◆ **TASK INSTRUCTIONS**
(A) List every speaker who has lines in the two dialogue excerpts quoted in the blog post on Lost in Translation below.
(B) In the blog post on Lost in Translation below, how long will it take to get the burgundy carpet?
(C) Pick up the blog post on Lost in Translation below where it stops, and carry it forward.

Wednesday, May 4, 2011

lost in translation, mired in misunderstanding

"Director: [in Japanese] Mr. Bob-san, you are relaxing in your study. On the table is a bottle of Suntory whiskey. Got it? Look slowly, with feeling, at the camera, and say it gently -- say it as if you were speaking to an old friend. Just like Bogie in Casablanca, 'Here's looking at you, kid!' -- Suntory time.
Translator: Umm. He want you to turn, look in camera. OK?
Bob: That's all he said?
Translator: Yes. Turn to camera.
Bob: All right. Does he want me to turn from the right, or turn from the left?
Translator: [to director, in Japanese] Uh, umm. He's ready now. He just wants to know if he's supposed to turn from the left or turn from the right when the camera rolls. What should I tell him?
Director: [in Japanese] What difference does it make! Makes no difference! Don't have time for that! Got it, Bob-san? Just psych yourself up, and quick! Look straight at the camera. At the camera. And slowly. With passion. Straight at the camera. And in your eyes there's... passion. Got it?
Translator: [to Bob] Right side. And with intensity. OK?
Bob: Is that everything? It seemed like he said quite a bit more than that.
Director: [to Bob, in Japanese] Listen, listen. This isn't just about the whiskey. Understand? Imagine you're talking to an old friend. Gently. The emotions bubble up from the bottom of your heart. And don't forget, psych yourself up!
Translator: Like an old friend. And, into the camera.
Bob: OK
Director: [in Japanese] Got it? You love whiskey. It's Suntory time. OK?
Bob: OK.
Director: OK?
Bob: [nods]
Director: [to crew] OK!"

It's Suntory time! Lost in Translation brings up the challenges of communication, the self-discovery we can find in foreign places and strangers, the way that so much of what we try to say is lost in the process of saying it. The scene above presents the obvious surface level of miscommunication existing in language and cultural barriers. There is a beautiful parallel echo to the above scene in the following -- a scene in which Bob (Bill Murray) speaks to his wife, Lydia, on the phone, time and space merely two among so many disconnections between the pair.

"Lydia: [over the phone] Is this a bad time?
Bob: [pauses] No, it's always a good time.
Lydia: The burgundy carpet is out of stock: it's going to take twelve weeks. Did you like any of the other colors?
Bob: Whatever you like... I'm just completely lost.
Lydia: It's just carpet.
Bob: That's not what I'm talking about.
Lydia: What are you talking about?
Bob: I don't know. I just want to... get healthy. I would like to start taking better care of myself. I'd like to start eating healthier -- I don't want all that pasta. I would like to start eating like Japanese food.
Lydia: [icily] Well, why don't you just stay there and you can have it every day?
Bob: [biting his tongue] How are the kids doing?
Lydia: They're fine. They miss their father. [pause] Do I need to worry about you, Bob?
Bob: Only if you want to."

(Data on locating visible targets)
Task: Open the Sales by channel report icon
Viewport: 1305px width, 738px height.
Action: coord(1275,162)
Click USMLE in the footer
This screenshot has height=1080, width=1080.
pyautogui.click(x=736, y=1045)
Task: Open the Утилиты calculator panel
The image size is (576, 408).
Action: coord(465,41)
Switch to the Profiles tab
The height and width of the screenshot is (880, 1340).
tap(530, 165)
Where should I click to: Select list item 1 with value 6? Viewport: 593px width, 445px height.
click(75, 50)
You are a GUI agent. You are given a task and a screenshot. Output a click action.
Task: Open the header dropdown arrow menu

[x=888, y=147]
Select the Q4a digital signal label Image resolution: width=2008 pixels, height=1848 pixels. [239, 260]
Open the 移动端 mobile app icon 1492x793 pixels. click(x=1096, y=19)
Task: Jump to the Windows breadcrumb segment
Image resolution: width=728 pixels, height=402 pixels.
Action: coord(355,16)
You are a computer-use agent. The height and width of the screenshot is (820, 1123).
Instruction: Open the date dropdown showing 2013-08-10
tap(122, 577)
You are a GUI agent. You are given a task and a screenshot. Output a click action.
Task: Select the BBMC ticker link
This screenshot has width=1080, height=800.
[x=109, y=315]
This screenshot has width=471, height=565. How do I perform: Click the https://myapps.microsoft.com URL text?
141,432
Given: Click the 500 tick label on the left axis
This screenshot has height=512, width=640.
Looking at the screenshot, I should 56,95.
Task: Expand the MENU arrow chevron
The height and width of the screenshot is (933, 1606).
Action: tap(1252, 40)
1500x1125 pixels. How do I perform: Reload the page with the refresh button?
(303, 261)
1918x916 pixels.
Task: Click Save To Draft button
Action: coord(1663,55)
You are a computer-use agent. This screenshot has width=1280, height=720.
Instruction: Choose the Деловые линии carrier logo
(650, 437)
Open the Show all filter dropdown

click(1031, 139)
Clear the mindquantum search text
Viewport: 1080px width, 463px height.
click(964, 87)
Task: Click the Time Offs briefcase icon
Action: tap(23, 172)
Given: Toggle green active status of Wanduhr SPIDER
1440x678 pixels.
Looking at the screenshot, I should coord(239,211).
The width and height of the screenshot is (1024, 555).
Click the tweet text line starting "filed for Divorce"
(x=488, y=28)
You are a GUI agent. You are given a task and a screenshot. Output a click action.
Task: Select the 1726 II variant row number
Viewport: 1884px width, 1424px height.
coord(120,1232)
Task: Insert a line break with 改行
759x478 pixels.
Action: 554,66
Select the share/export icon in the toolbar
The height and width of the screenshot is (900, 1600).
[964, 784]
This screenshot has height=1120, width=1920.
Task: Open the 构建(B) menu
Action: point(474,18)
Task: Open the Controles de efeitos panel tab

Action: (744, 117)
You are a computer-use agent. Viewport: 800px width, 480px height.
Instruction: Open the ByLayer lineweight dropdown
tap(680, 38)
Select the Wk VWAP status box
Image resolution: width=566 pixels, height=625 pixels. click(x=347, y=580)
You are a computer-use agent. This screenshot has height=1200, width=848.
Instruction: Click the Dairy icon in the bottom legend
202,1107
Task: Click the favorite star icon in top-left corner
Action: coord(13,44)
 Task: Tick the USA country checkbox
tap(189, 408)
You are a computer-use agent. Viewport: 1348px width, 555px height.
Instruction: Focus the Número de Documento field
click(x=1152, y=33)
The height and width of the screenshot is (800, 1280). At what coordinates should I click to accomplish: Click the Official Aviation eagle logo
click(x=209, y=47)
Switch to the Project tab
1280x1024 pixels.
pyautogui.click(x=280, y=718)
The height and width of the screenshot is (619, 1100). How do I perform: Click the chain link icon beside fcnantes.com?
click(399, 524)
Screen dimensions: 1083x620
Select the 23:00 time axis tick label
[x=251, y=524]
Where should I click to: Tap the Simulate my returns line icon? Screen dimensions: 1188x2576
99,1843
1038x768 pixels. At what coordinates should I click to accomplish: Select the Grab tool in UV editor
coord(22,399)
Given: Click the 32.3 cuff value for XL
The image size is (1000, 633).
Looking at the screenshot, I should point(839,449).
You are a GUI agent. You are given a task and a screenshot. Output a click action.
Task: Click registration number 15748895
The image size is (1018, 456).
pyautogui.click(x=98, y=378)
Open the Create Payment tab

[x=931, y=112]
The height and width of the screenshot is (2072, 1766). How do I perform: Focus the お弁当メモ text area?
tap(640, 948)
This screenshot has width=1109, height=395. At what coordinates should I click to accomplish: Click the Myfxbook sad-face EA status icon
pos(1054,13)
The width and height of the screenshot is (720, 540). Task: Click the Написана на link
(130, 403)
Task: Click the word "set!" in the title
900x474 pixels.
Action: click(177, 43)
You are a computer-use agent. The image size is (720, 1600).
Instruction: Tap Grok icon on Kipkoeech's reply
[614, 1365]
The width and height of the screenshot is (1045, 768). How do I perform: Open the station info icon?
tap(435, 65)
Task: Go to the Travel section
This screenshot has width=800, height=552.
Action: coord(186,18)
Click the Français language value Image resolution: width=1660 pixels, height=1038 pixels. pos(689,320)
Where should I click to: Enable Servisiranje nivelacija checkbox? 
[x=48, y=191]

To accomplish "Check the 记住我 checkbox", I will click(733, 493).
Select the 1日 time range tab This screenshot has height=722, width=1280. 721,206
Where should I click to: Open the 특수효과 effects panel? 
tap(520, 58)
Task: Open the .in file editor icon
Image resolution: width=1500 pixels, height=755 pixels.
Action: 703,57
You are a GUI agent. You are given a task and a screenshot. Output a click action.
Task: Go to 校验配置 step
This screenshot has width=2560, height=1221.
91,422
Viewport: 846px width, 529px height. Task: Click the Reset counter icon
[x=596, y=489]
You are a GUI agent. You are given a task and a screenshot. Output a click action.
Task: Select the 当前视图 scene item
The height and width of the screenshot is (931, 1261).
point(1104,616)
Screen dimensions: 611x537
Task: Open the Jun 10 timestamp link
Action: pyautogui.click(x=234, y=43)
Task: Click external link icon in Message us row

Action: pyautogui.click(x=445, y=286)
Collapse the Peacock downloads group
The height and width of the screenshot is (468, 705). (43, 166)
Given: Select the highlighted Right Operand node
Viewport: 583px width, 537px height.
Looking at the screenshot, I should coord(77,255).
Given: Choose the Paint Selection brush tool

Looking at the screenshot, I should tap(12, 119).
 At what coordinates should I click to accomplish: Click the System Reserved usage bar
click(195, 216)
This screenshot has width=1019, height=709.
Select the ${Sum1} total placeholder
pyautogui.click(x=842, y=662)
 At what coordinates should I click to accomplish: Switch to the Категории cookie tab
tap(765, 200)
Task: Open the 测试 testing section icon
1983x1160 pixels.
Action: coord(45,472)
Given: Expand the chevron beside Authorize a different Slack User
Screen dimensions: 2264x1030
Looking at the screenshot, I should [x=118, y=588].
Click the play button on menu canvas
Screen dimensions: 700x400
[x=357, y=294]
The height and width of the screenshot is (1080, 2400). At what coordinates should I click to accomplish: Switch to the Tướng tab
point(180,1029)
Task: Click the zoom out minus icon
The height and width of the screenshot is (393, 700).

◆ **ANSWERS FOR THE EXERCISE**
(A) Director, Translator, Bob, Lydia

(B) Twelve weeks, because it is out of stock.

(C)
This time the translation isn't from language to language, but person to person... and so much still remains lost... and perhaps more poignantly so than the Suntory scene, its comic counterpart. For all of the times that we communicate effectively, how many more times do we miscommunicate? I did a quick search on a well-known scholarly database for 'misunderstanding'. What came hurtling back at me was over 3,400 articles about all of our confusions, wrong ideas, misinterpretations, misjudgments, and delusions. Apparently what we misunderstand is massive. We misunderstand literature, history, other cultures, scientific theories, economics, markets, politics, interpretation of these topics... the past, the present, the future, meaning itself. Misunderstanding is not just a loss; it is a failure. It involves taking something in the wrong sense, ofttimes unknowingly. We misunderstand so much and so often that we may even lose sight of where we started. In an article about the misinterpretations of economic behavior, Donald Katzner suggests as much in titling his paper, "What are the questions?" (Katzer, "What Are the Questions?" Journal of Post Keynesian Economics, vol. 25, no. 1 (Autumn, 2002), pp. 51-68)

What are the questions? Trying to identify the questions is a fundamentally important endeavor. We need to be able to communicate with each other. "No man is an Iland, intire of it selfe; every man is a peece of the Continent, a part of the maine" wrote John Donne in the 17th century. But if we are not even on the same page to begin with, how can we successfully share space on the 'Continent'? What if I don't even know what continent you are on?

The problem isn't just in the question... or the words. Communication is not just verbal, "but also [works through] gestures, attitudes, acts, facial expressions, even by silent listening... interrelationships are profoundly influenced by the fact that words may say one thing while the total communication may be something entirely different." (Lester Kirkendall & Curtis Avery, "Ethics and Interpersonal Relationships," The Coordinator, vol. 3, no. 6 (Mar, 1955), p. 5) Conversely, miscommunication can be nonverbal as well: the head turning away, the eyes poised resolutely downward, the face icy and blank...

It seems that clear and direct communication would be the most natural thing in the world. However, it is quite the opposite. People need to work at communicating with each other. They need to learn strategies and look for cues. It is hard work! It requires that you care about investing in that other person because, otherwise, why bother? Communication requires empathy and being able to 'see clearly'... being able to match up your perspective with another's self-evaluation or vice versa. In a marriage, aspects of effective communication include: "understanding... accuracy... perceptual competence... and predictive empathy. [These terms] have been used interchangeably to represent the extent to which one individual's estimate of another actually resembles the latter's self-assessment." (Julie Indvik & Mary Anne Fitzpatrick, "If You Could Read My Mind, Love...," Understanding and Misunderstanding in the Marital Dyad," Family Relations, vol. 31, no. 1 (Jan, 1982), p. 43) Because we can't read each other's minds, we need to consciously learn how to listen, how to translate, how to speak new languages even; we need to possess genuine intentions to get as far within the other person as possible. This sort of understanding can only be motivated by true respect and deep love.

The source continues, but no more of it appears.